О, Небо! Неужели… Неужели это я кричал? Неужели это мой голос? Этот хрип, этот стон.

Да, пожалуй, это мой голос.

Пожалуй, я жив.

И моя личность, пожалуй, ещё не торопится стать частью какого-то там леса.

Постепенно слабость прошла. Деревья выступили из мрака. Я огляделся. Обе мои ладони упирались в почву. Я осторожно потянул их на себя, но что-то их держало. Они не сдвинулись даже на миллиметр, словно приклеенные. Тогда, догадываясь, что будет больно, я рванул их что было силы, сначала одну, потом другую. Обе ладони пронзила острая боль. Словно тысячи иголок вонзились вдруг в них. Обе они были покрыты кровью, а на тех местах, где они только что лежали, торчала щетина белых извивающихся ростков. То же самое было и позади. Там, где минутой раньше лежали голова и спина, была такая же щетина белых извивающихся ростков. Какое счастье, что я проснулся именно сейчас, а не часом позже, когда трава вросла бы в меня столь глубоко, что подняться я бы уже не смог. Тогда уже ничто бы меня не спасло.

Я продолжил осмотр тела.

Я посмотрел на ноги. С левой всё вроде было в полном порядке, я ощутил её до самых кончиков пальцев и даже подвигал ею слегка, а вот с правой… Ярко-красный, в синюю и зелёную крапинку чулок плотно, до самого паха облегал её, и моим командам она не подчинялась. Я пробовал ею двигать – и так, и сяк, но она лишь колыхалась слегка, будто упакованный в плёнку студень.

Вот оно!

Вот они, сюрпризы гораздого на выдумки леса.

Но ничего. Это ещё не самое страшное. Тем более что я уже вспомнил, что я – Корд.
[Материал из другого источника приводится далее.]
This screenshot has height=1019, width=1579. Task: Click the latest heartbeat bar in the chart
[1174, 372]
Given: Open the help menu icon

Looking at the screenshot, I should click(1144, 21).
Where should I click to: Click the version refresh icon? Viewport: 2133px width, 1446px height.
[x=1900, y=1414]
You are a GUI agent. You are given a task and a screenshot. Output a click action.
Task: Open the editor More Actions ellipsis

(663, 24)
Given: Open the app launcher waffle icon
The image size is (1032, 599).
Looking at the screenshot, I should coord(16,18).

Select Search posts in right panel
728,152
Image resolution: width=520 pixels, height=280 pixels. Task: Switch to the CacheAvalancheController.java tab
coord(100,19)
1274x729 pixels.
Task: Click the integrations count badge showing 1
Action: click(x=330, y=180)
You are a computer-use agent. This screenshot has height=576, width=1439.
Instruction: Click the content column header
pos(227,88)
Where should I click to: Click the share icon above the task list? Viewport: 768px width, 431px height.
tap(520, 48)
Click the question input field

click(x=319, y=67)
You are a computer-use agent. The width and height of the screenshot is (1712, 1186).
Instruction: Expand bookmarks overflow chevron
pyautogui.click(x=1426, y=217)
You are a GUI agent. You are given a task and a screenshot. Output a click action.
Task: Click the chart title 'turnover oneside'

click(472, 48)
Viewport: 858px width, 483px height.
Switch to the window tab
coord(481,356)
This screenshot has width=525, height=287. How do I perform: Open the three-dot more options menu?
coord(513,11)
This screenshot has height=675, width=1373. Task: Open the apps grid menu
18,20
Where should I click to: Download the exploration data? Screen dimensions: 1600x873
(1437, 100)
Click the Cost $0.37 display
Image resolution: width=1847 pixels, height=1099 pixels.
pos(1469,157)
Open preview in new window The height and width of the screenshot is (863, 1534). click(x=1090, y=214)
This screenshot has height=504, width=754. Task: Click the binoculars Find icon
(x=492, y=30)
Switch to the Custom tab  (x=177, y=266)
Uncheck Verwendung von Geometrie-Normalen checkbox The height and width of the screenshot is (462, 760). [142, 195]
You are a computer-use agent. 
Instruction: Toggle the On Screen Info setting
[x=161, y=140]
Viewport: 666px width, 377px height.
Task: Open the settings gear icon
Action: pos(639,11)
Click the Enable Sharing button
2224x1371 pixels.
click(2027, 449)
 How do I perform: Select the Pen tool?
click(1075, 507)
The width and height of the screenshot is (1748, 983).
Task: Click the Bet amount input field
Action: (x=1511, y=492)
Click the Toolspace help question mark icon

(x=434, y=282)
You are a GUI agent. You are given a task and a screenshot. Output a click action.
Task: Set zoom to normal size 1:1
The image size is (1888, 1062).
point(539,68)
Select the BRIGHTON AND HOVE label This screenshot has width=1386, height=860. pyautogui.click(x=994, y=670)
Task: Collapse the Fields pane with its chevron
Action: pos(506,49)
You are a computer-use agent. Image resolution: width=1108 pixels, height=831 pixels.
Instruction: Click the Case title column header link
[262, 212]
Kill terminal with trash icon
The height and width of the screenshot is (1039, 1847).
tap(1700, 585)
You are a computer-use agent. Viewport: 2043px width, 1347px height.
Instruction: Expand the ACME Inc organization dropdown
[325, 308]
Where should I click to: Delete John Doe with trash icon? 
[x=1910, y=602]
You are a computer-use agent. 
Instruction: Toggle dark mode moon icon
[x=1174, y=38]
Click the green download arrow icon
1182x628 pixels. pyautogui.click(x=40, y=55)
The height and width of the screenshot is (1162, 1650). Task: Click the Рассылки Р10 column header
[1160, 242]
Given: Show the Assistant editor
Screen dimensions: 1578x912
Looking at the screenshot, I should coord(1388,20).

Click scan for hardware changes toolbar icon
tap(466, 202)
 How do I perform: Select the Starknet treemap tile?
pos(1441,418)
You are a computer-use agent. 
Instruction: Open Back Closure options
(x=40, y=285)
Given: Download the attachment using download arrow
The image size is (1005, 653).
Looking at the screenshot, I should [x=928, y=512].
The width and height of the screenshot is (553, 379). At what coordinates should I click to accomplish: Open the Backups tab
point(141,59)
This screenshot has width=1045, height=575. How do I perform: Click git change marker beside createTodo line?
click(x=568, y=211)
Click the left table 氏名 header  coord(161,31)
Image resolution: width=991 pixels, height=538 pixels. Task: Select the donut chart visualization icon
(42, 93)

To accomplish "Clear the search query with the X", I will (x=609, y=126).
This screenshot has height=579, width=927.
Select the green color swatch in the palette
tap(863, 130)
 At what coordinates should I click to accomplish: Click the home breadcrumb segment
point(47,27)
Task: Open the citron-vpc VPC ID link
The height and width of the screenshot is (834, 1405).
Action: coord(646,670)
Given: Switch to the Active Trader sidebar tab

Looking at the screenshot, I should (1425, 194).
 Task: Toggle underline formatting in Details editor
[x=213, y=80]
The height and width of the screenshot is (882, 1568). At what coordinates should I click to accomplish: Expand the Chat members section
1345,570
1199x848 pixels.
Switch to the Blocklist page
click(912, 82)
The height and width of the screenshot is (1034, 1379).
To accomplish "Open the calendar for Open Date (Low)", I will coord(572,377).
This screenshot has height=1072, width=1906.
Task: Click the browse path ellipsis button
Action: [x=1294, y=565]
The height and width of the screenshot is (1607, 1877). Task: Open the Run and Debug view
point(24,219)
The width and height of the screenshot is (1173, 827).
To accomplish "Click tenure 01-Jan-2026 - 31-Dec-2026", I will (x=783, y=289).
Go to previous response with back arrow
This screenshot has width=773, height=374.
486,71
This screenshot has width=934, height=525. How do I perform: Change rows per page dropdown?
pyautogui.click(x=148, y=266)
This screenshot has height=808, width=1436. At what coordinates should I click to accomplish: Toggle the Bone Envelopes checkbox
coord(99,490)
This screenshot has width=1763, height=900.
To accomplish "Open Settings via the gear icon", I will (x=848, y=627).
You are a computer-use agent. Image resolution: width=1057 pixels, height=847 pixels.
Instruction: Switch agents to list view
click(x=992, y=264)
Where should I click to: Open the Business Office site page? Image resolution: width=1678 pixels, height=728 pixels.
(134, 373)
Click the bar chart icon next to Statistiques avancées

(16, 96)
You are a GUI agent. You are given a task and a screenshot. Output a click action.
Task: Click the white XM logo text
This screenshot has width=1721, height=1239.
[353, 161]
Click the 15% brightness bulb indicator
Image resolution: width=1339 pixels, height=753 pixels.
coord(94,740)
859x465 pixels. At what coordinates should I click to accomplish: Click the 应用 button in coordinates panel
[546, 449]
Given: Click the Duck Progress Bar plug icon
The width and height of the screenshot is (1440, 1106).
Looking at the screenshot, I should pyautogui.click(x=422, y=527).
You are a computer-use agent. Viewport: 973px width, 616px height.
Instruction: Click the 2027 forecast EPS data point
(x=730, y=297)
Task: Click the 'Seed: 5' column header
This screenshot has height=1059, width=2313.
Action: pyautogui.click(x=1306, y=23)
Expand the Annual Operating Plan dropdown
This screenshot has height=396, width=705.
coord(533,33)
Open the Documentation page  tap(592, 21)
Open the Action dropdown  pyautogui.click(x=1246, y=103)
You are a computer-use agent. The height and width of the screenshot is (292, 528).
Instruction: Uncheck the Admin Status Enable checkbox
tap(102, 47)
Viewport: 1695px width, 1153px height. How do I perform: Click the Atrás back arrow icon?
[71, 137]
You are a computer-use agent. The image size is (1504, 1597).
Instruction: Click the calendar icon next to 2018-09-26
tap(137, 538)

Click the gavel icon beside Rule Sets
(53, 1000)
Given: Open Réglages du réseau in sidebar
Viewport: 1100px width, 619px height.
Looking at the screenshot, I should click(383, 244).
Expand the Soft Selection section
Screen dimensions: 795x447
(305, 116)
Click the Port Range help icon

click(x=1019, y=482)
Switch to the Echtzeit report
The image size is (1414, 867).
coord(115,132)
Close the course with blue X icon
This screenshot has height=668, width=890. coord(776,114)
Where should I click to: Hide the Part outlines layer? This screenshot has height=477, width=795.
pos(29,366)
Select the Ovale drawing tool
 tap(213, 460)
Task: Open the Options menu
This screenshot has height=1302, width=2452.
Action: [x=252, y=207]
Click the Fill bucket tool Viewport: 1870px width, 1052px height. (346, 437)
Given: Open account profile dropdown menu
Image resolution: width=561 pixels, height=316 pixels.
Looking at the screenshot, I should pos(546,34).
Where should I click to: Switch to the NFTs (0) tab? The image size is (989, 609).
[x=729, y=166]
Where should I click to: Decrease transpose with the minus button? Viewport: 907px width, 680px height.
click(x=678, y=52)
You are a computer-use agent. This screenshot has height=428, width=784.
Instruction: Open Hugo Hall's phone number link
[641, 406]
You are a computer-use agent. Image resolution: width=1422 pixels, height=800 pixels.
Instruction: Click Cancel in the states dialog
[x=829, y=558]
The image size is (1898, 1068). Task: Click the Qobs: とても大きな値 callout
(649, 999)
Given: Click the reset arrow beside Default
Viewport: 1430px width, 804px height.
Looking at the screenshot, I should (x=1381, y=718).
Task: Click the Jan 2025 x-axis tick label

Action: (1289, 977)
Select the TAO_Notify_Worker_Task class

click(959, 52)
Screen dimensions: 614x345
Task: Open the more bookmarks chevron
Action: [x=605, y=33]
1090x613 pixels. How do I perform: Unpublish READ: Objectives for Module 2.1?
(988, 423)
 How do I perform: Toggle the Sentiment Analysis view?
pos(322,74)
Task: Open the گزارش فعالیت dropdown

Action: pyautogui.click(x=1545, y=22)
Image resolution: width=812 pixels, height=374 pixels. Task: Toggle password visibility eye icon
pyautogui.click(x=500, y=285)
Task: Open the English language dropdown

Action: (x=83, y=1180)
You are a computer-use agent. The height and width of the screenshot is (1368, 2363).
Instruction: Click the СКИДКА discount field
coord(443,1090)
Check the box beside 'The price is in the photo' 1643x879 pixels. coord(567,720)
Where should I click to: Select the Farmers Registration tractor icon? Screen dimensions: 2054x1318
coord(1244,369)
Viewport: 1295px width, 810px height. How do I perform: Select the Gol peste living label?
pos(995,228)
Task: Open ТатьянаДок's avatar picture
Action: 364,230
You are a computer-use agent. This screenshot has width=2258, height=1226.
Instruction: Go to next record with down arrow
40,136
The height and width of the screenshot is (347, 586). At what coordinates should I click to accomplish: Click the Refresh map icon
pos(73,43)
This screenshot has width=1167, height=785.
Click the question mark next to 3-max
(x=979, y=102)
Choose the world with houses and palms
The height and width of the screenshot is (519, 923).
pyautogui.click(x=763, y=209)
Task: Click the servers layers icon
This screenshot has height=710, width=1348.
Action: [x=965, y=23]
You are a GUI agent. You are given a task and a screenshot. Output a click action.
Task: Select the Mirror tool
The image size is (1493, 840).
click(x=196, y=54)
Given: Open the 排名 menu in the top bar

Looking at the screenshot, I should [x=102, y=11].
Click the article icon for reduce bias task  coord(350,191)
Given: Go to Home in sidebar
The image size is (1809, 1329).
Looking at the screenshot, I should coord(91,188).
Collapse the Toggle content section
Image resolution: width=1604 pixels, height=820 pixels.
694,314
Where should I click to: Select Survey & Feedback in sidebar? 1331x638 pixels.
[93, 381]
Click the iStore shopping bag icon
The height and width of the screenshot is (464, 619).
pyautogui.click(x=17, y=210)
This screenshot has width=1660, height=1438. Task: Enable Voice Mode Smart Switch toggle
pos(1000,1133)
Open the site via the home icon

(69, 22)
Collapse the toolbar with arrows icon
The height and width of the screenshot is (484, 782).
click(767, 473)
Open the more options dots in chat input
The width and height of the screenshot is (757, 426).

И я уже знал, что мне сейчас делать.

Я пошарил вокруг глазами и увидел справа, в метре от себя, брезентовую сумку. Я потянул её за ремешок, и раздался треск вросшей в неё травы. Вот она у меня в руках. Непривычно тяжелая, набухшая от влаги и какая-то словно бы чужая. Словно бы и не я её сюда принёс, а кто-то чужой, враждебный. Принёс и бросил, спрятав в ней какую-нибудь каверзу, какой-нибудь капкан для легковерного идиота вроде меня…

Фу, ну что за наваждение!

Что за глупые помыслы! Откуда?

Как же всё-таки у меня расшатались нервы. Собственная сумка наводит на меня ужас. Тьфу!

Я решительно взялся за ремешки и снова остановился. Пожалуй, не только сумка тревожила меня сейчас. Что-то ещё, какой-то червячок, копошась в уголке моего сознания, напоминал о себе.

Ах да!

Я же так и не выяснил, почему оказался здесь, в этих дебрях, в этом хаосе, где твёрдая рука человека давно уже не наводила порядок, где каждое дерево, каждый куст, каждая травинка таят в себе смертельную опасность, где через час от прошедшего отряда в тысячу человек не найдёшь и следа, где…

И тут я вспомнил.

Да, вспомнил, но…

Лучше бы и не вспоминал.

Ибо память принесла одну только боль. Настолько мучительную, что всё, что было до этого, показалось лишь жалкой прелюдией.

Я – УБИЛ!

Вот он – червячок, терзавший меня всё последнее время.

Я – УБИЛ!

Но странное дело. Прошла минута-другая, и мне стало легче. Боль отступила в глубину, хотя и не исчезла совсем.

Да, я убил. Так что же?

Я убивал не в первый раз. И не во второй, и не в третий, и не в десятый, и даже не в тридцатый. Я убивал бесконечное количество раз. И было это легко и просто – как дыхание, как голод, как сон. Как норма устоявшейся жизни, в которой все поступали одинаково, все, как и я, убивали, и никто, никто не называл это преступлением, а лишь "Ликвидацией к Возрождению". Это было общепринято. Это был образ жизни, её часть.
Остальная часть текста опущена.